** ABOUT THIS EXERCISE **
An exact copy of every entry is needed, with no images.

::: TASK INPUTS :::

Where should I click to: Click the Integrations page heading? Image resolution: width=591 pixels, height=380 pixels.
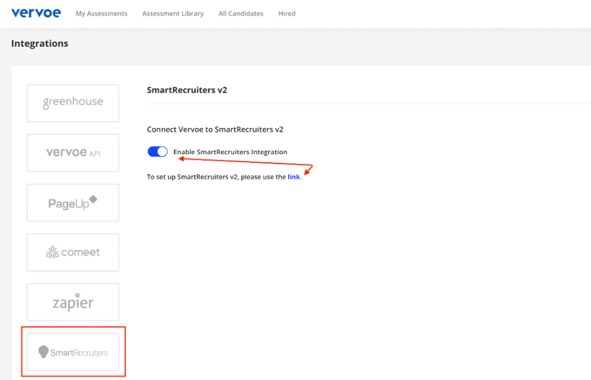pyautogui.click(x=40, y=44)

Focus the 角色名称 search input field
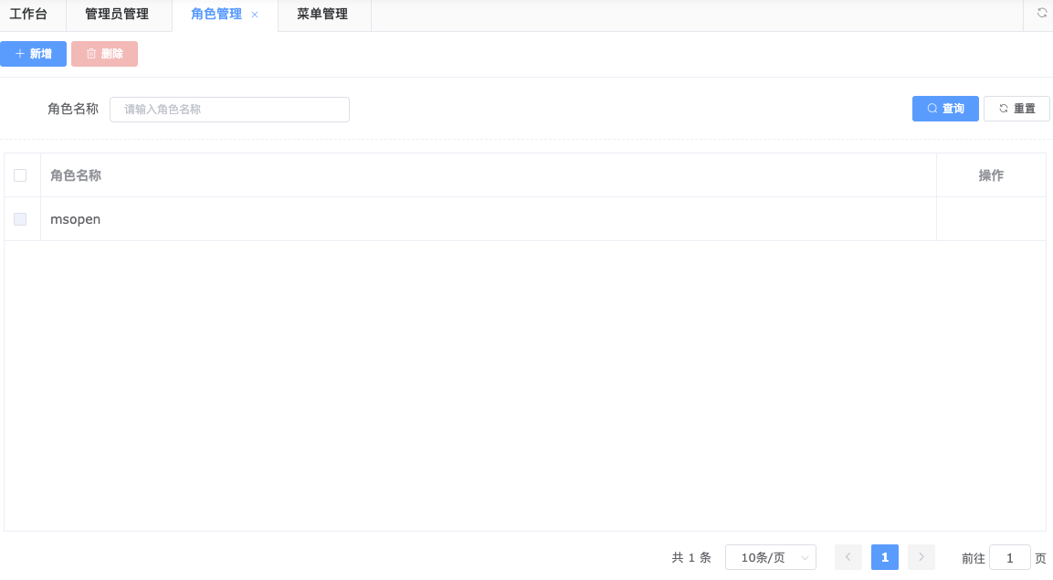(229, 110)
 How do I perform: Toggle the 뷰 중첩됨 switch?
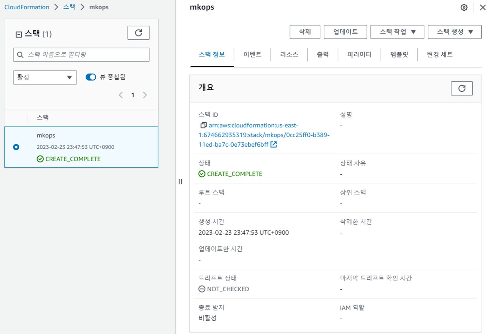point(91,77)
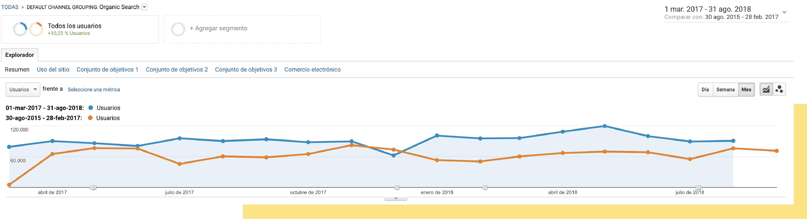The image size is (807, 219).
Task: Switch to Comercio electrónico tab
Action: (x=312, y=70)
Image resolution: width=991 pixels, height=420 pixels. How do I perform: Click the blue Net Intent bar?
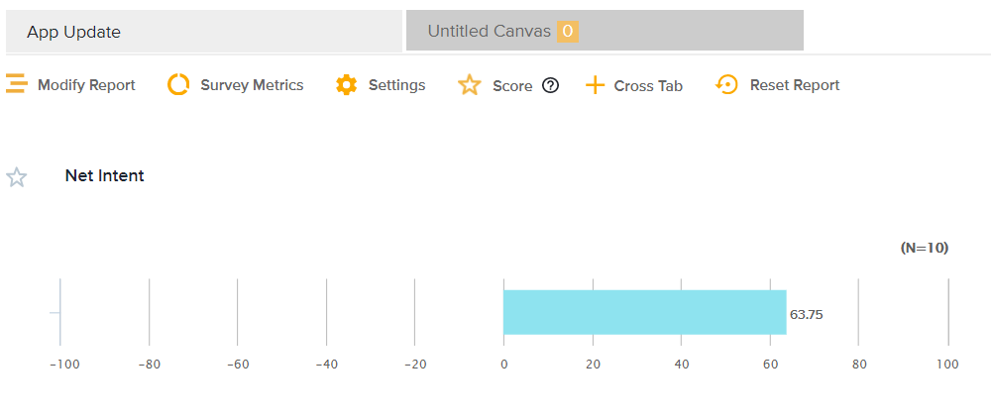pyautogui.click(x=644, y=312)
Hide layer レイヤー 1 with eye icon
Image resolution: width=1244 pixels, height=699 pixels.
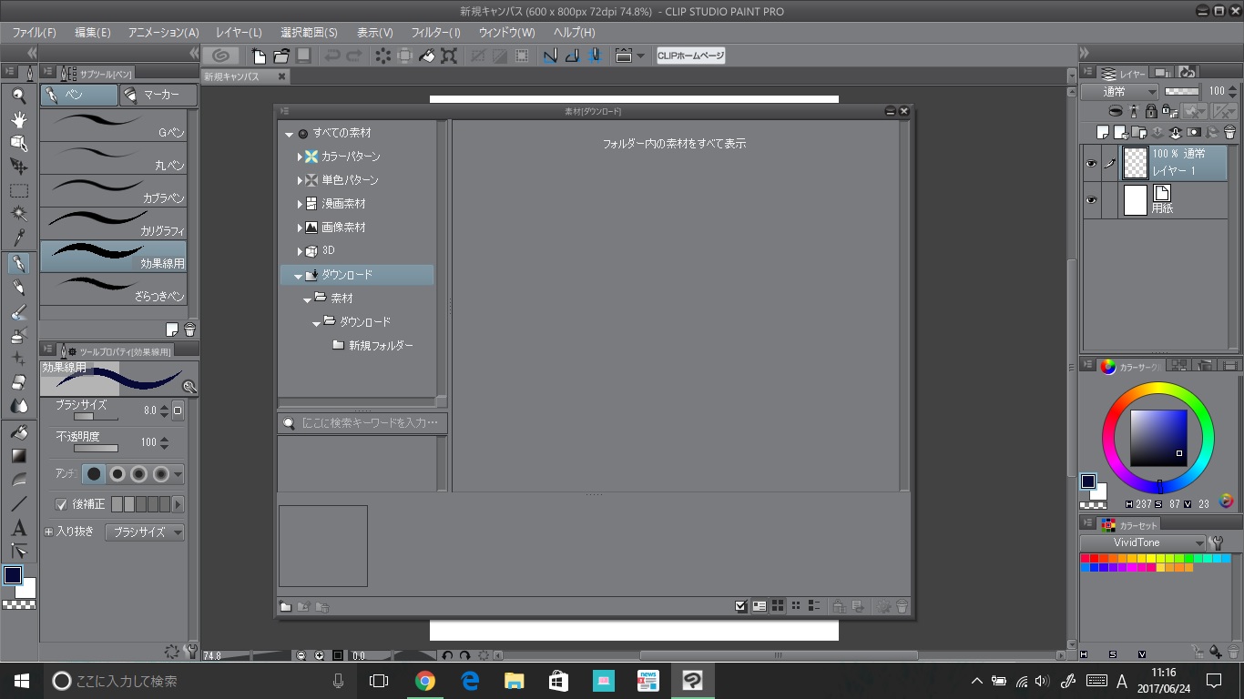point(1091,164)
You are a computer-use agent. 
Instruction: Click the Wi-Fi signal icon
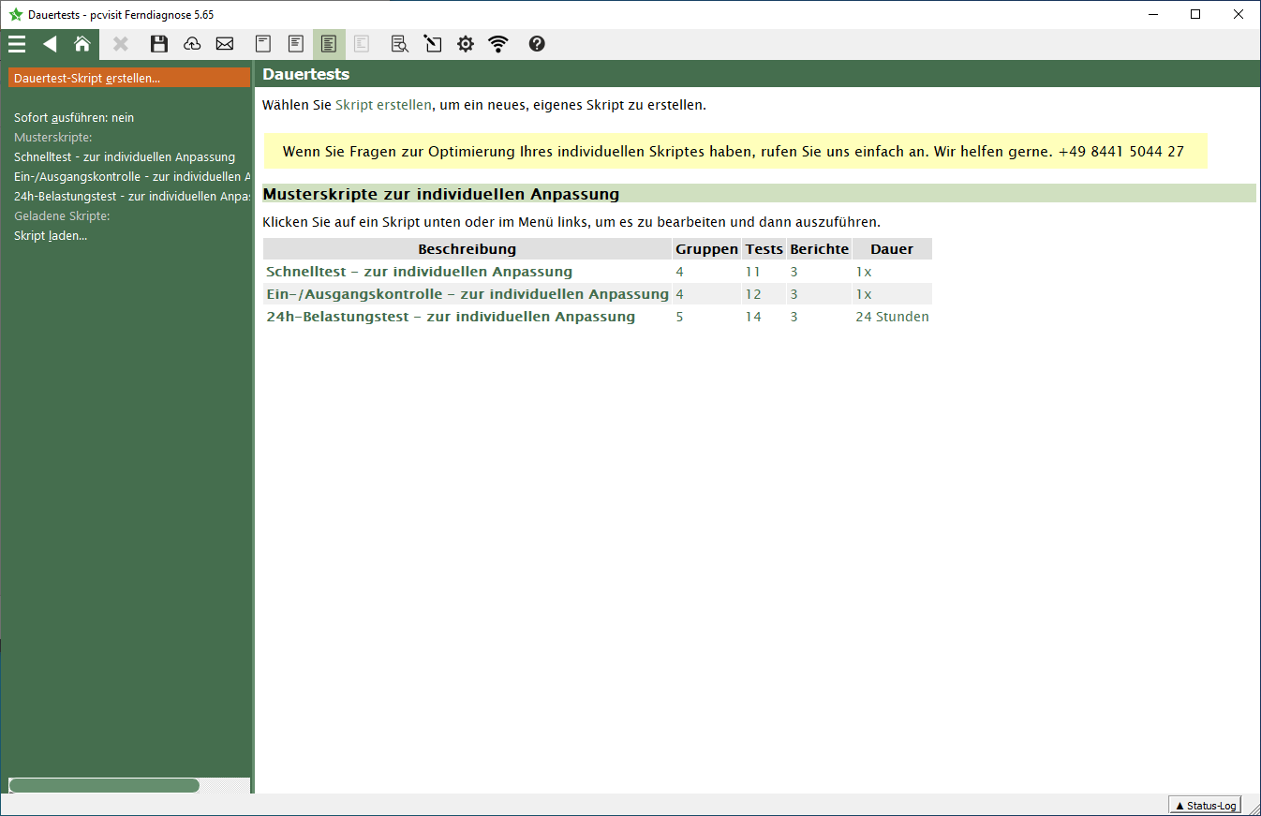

:::

** RESULT OF THE TASK **
Where should I click to: Click the Integrations page heading? Image resolution: width=591 pixels, height=380 pixels.
pyautogui.click(x=40, y=44)

Focus the 角色名称 search input field
(229, 110)
 How do I perform: Toggle the 뷰 중첩됨 switch?
point(91,77)
The image size is (807, 219).
Task: Switch to Comercio electrónico tab
Action: (x=312, y=70)
Image resolution: width=991 pixels, height=420 pixels. How do I perform: Click the blue Net Intent bar?
pyautogui.click(x=644, y=312)
Hide layer レイヤー 1 with eye icon
Image resolution: width=1244 pixels, height=699 pixels.
point(1091,164)
You are a computer-use agent. 
Instruction: Click the Wi-Fi signal icon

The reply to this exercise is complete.